RECORDS FOR PROCESSING »
☆ ☆ ☆ ☆ ☆ ☆ ☆

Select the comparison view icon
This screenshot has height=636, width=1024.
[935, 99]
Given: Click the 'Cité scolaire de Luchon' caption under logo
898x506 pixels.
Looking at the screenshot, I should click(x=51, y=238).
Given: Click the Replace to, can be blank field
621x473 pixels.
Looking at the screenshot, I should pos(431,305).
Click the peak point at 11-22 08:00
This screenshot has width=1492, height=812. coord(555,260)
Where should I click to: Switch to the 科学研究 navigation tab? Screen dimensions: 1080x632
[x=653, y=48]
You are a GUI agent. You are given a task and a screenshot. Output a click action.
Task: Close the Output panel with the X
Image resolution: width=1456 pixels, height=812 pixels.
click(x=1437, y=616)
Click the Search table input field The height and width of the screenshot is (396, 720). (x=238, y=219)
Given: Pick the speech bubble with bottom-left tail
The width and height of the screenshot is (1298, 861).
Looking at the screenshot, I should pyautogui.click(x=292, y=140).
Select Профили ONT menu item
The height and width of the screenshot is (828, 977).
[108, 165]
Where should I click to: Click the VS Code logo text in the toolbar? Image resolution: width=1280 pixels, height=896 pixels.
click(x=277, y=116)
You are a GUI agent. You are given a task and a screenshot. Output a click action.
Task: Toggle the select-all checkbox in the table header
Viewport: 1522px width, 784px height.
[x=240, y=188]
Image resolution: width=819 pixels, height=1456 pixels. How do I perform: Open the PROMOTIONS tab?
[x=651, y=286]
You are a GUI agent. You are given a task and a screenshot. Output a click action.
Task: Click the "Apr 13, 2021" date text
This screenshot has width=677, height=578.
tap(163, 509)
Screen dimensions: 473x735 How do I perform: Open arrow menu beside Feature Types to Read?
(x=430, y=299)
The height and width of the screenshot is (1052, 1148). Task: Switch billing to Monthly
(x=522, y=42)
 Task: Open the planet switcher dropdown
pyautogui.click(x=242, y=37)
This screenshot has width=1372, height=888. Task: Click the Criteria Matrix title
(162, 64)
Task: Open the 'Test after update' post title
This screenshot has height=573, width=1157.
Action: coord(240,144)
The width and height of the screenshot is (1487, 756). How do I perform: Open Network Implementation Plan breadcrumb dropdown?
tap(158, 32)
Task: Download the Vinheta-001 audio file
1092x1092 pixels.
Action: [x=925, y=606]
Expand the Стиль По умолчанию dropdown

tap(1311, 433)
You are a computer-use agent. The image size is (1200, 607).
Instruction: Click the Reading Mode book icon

☆ ☆ ☆ ☆ ☆ ☆ ☆

YOUR OBJECTIVE » Write out the data above verbatim, starting at the line containing "Where should I click to: Click" and ending with the line containing "[x=651, y=286]", both lines included.

WRITTEN SOLUTION »
Where should I click to: Click the VS Code logo text in the toolbar? Image resolution: width=1280 pixels, height=896 pixels.
click(x=277, y=116)
You are a GUI agent. You are given a task and a screenshot. Output a click action.
Task: Toggle the select-all checkbox in the table header
Viewport: 1522px width, 784px height.
[x=240, y=188]
Image resolution: width=819 pixels, height=1456 pixels. How do I perform: Open the PROMOTIONS tab?
[x=651, y=286]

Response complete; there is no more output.